I imagine it could be slightly simpler but at least for me this is the easiest thing I could come up with that consistently triggers the issue.

https://github.com/djanderson/parquet-sink-dedicated-exec-repro

Would @alamb or anyone else potentially be able to see if this reproduces the error for you? I haven't given up on running the issue down but because of the nature of what does and doesn't trigger the issue, help from more knowledgeable folks would be hugely appreciated.

This is what a small number of record batches looks like, which is a failure to reproduce the issue:
Important things to note in this case are:

the file is successfully written to minio
the client gets a successful response

This is what a larger number of record batches looks like, which demonstrates the tokio panic on the server.

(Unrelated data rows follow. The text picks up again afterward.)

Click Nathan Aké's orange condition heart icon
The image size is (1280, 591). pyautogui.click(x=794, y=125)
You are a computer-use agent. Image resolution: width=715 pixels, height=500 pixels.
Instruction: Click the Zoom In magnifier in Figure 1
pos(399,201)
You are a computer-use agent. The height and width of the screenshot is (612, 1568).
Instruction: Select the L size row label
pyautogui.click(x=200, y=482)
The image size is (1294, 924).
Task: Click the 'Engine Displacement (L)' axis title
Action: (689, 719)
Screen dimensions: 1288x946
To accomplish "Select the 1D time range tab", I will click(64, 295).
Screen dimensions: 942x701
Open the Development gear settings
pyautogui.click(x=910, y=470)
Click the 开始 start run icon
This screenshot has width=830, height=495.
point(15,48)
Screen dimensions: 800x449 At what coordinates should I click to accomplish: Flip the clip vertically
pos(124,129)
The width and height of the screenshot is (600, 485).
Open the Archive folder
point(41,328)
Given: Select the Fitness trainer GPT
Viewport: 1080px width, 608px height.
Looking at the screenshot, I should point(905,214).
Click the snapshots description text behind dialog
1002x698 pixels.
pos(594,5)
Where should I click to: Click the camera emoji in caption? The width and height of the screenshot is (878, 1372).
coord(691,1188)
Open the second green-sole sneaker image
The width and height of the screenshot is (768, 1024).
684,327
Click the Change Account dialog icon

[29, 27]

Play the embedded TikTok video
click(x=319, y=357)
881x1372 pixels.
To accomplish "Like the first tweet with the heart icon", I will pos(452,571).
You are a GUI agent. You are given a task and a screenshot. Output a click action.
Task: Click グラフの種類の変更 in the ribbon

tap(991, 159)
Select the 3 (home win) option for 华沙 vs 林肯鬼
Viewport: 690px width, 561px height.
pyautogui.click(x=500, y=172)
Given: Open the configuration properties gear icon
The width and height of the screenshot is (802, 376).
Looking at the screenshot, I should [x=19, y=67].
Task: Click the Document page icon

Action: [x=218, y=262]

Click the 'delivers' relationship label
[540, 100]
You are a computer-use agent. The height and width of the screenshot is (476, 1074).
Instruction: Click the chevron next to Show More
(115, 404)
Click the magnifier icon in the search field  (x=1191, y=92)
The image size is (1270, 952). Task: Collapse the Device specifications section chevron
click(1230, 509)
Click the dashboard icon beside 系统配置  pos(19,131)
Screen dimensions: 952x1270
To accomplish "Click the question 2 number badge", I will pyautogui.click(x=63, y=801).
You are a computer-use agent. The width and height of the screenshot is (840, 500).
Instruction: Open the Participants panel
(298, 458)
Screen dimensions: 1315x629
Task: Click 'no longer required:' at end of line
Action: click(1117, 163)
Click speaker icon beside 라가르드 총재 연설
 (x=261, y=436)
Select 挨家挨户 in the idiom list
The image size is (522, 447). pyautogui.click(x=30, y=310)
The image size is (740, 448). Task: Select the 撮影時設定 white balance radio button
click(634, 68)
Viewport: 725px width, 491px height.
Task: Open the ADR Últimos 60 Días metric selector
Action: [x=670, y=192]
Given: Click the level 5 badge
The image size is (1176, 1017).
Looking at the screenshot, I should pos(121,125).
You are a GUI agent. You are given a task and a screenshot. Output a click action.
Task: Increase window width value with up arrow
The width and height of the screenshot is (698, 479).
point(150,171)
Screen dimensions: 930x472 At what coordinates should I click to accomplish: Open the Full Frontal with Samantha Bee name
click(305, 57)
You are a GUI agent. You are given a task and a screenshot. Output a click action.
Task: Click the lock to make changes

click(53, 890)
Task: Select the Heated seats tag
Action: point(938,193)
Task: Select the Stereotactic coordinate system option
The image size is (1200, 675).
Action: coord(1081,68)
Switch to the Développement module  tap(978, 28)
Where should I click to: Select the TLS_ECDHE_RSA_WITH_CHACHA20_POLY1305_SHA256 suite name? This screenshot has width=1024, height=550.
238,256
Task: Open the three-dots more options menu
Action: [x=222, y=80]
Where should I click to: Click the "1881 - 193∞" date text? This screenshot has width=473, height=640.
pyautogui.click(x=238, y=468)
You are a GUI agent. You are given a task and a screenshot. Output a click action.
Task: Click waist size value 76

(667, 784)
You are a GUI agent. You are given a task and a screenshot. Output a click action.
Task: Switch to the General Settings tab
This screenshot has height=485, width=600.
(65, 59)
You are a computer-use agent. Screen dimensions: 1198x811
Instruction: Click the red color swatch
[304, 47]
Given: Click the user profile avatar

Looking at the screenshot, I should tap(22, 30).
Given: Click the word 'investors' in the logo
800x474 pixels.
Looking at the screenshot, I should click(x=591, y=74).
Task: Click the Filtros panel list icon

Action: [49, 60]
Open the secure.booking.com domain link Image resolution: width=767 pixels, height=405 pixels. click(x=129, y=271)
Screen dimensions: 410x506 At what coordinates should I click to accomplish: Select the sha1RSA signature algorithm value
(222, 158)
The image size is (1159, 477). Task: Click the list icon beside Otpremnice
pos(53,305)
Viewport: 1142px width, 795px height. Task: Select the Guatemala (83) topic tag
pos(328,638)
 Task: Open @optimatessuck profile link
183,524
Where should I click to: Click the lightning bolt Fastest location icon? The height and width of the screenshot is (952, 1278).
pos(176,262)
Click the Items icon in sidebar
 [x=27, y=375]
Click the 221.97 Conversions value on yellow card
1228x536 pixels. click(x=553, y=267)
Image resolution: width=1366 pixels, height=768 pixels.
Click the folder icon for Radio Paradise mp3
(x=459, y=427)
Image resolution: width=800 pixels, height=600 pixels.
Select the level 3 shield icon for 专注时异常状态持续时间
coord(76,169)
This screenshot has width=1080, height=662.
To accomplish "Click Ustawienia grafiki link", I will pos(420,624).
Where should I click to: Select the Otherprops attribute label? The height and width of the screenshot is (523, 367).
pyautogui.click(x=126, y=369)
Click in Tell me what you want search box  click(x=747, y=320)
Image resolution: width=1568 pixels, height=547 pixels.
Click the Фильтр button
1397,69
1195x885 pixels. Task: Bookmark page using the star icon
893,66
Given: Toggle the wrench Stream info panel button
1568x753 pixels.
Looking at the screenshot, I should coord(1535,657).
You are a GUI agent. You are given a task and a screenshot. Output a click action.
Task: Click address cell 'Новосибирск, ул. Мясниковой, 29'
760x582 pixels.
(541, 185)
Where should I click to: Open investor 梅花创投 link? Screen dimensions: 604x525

Important things to note in this case are:

the file fails to be written to minio
the client gets an error response

djanderson · 2025-02-16T07:21:06Z

Incidentally, by disabling the dedicated executor in this reproducer repo, it seems to also (finally) demonstrates the problem we're looking to solve in the first place: I can consistently get it to cause a client timeout and stream RST with full data loss, even with both server and client running in release mode.

The benefit to this over other attempts at reproducing the problem (including my own previous attempts) is that this is a very simple flight server and client, straight from the examples... the type of thing a new user of the ecosystem might reasonably write to test out the "FDAP" stack. There are no artificial timeouts and the only slight cheat may be that I am pushing fully random data over the pipe just to ensure that most of it doesn't get compressed away so that there's some significant disk IO.

djanderson · 2025-02-25T00:25:27Z

datafusion-examples/examples/thread_pools_lib/dedicated_executor.rs

+    /// UNLIKE [`tokio::task::spawn`], the returned future is **cancelled** when
+    /// it is dropped. Thus, you need ensure the returned future lives until it
+    /// completes (call `await`) or you wish to cancel it.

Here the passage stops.